James Campbell Cantrill (July 9, 1870 – September 2, 1923) was a U.S. Representative from Kentucky.

Background 
Born in Georgetown, Kentucky to Jennie Moore and James Edward Campbell, Cantrill attended the common schools, Georgetown (Kentucky) College, and the University of Virginia at Charlottesville.
He engaged in agricultural pursuits until his death.

Political career 
He served as chairman of the Scott County Democratic committee in 1895.

Cantrill was elected a member of the State house of representatives in 1897, and again in 1899.
He served in the State senate 1901-1905.
He was nominated for Congress in 1904, but declined.
He served as delegate to the Democratic National Convention in 1904.

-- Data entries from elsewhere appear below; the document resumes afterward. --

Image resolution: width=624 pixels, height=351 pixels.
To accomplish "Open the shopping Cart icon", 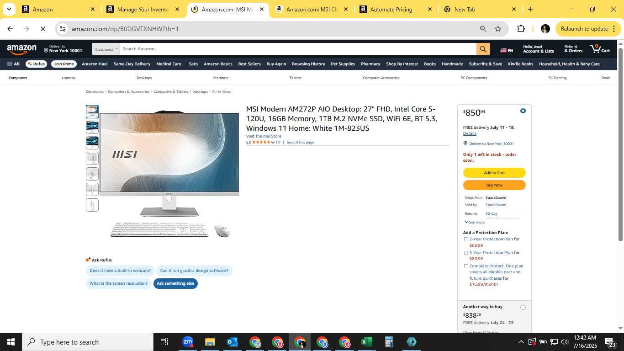I will coord(600,48).

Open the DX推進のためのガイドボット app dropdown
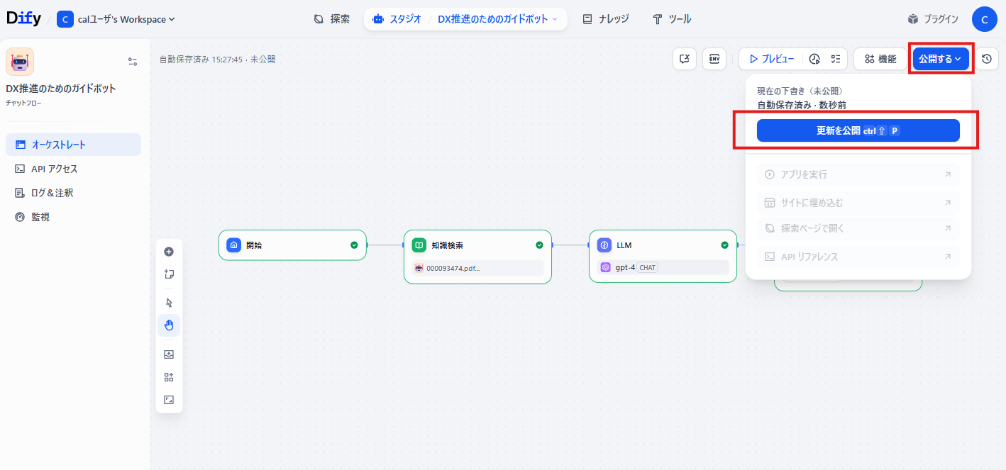(x=493, y=19)
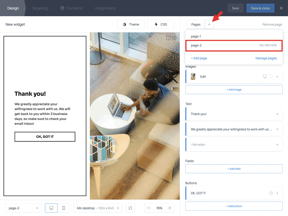This screenshot has width=288, height=216.
Task: Open the Integrations tab
Action: pos(105,8)
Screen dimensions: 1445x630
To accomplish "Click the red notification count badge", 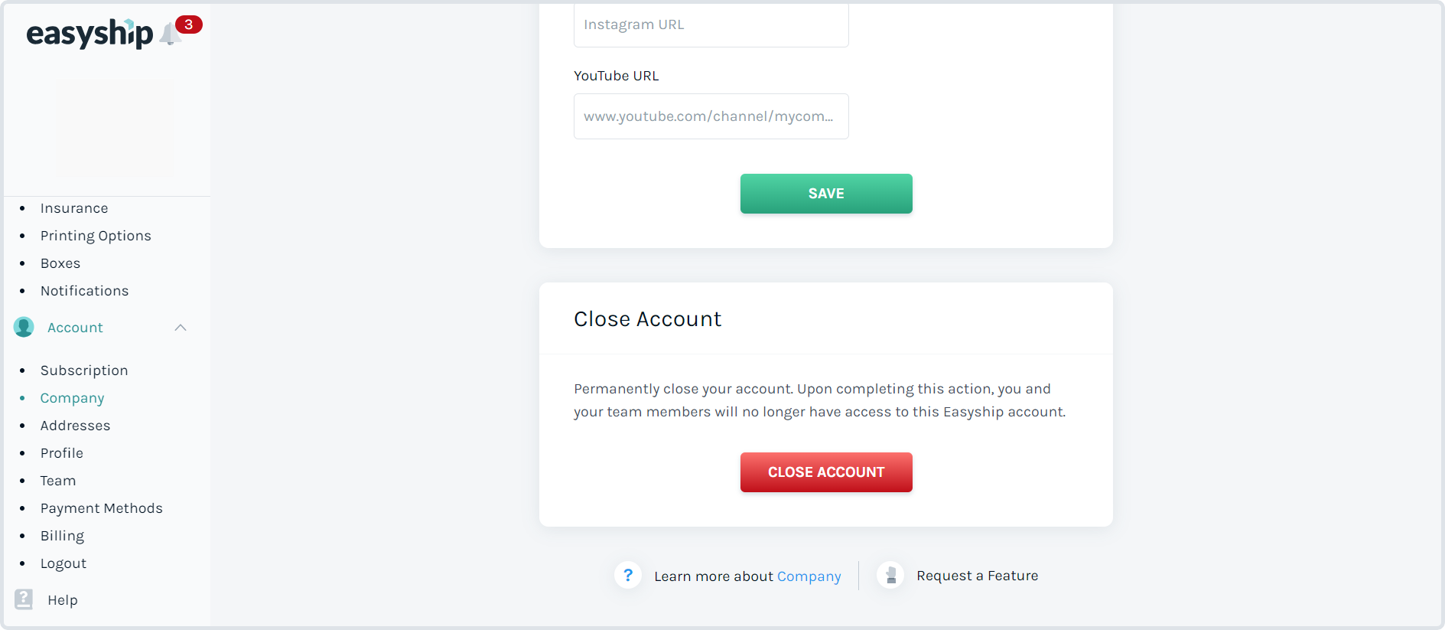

Cantrill was elected president of the American Society of Equity for Kentucky, an organization of farmers, in 1908.

Cantrill was elected as a Democrat to the Sixty-first and to the seven succeeding Congresses and served from March 4, 1909, until his death during his campaign as the Democratic nominee for Governor of Kentucky.
He served as chairman of the Committee on Industrial Arts and Expositions (Sixty-fourth and Sixty-fifth Congresses).

Death
He died in Louisville, Kentucky in 1923 while campaigning as the Democratic nominee for governor.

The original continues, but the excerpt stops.